··· Data ···

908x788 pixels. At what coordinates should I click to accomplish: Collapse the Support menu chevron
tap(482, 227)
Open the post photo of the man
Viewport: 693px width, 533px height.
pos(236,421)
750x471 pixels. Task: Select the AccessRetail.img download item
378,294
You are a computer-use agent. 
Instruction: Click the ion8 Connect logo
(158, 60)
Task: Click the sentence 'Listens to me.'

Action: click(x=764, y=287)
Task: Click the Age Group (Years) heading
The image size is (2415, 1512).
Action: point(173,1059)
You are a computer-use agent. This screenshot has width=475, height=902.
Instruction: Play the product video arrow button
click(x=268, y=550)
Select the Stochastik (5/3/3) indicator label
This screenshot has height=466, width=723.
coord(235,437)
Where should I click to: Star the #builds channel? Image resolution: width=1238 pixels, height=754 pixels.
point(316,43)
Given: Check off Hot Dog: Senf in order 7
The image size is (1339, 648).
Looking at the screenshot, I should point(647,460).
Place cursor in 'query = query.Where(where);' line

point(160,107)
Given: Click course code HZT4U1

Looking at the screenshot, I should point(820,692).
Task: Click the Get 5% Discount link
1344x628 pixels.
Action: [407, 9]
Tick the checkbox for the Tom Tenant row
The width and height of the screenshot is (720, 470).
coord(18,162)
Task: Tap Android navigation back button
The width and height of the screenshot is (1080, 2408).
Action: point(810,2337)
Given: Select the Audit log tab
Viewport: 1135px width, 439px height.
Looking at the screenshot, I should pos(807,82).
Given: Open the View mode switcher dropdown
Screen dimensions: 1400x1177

···

*What needs to be done*
Retype all of the entries exactly, please.

*Finished exercise*
908x788 pixels. At what coordinates should I click to accomplish: Collapse the Support menu chevron
tap(482, 227)
Open the post photo of the man
Viewport: 693px width, 533px height.
pos(236,421)
750x471 pixels. Task: Select the AccessRetail.img download item
378,294
You are a computer-use agent. 
Instruction: Click the ion8 Connect logo
(158, 60)
Task: Click the sentence 'Listens to me.'

Action: click(x=764, y=287)
Task: Click the Age Group (Years) heading
The image size is (2415, 1512).
Action: point(173,1059)
You are a computer-use agent. This screenshot has width=475, height=902.
Instruction: Play the product video arrow button
click(x=268, y=550)
Select the Stochastik (5/3/3) indicator label
This screenshot has height=466, width=723.
coord(235,437)
Where should I click to: Star the #builds channel? Image resolution: width=1238 pixels, height=754 pixels.
point(316,43)
Given: Check off Hot Dog: Senf in order 7
The image size is (1339, 648).
Looking at the screenshot, I should point(647,460).
Place cursor in 'query = query.Where(where);' line

point(160,107)
Given: Click course code HZT4U1

Looking at the screenshot, I should point(820,692).
Task: Click the Get 5% Discount link
1344x628 pixels.
Action: [407, 9]
Tick the checkbox for the Tom Tenant row
The width and height of the screenshot is (720, 470).
coord(18,162)
Task: Tap Android navigation back button
The width and height of the screenshot is (1080, 2408).
Action: point(810,2337)
Given: Select the Audit log tab
Viewport: 1135px width, 439px height.
Looking at the screenshot, I should pos(807,82).
Given: Open the View mode switcher dropdown
Screen dimensions: 1400x1177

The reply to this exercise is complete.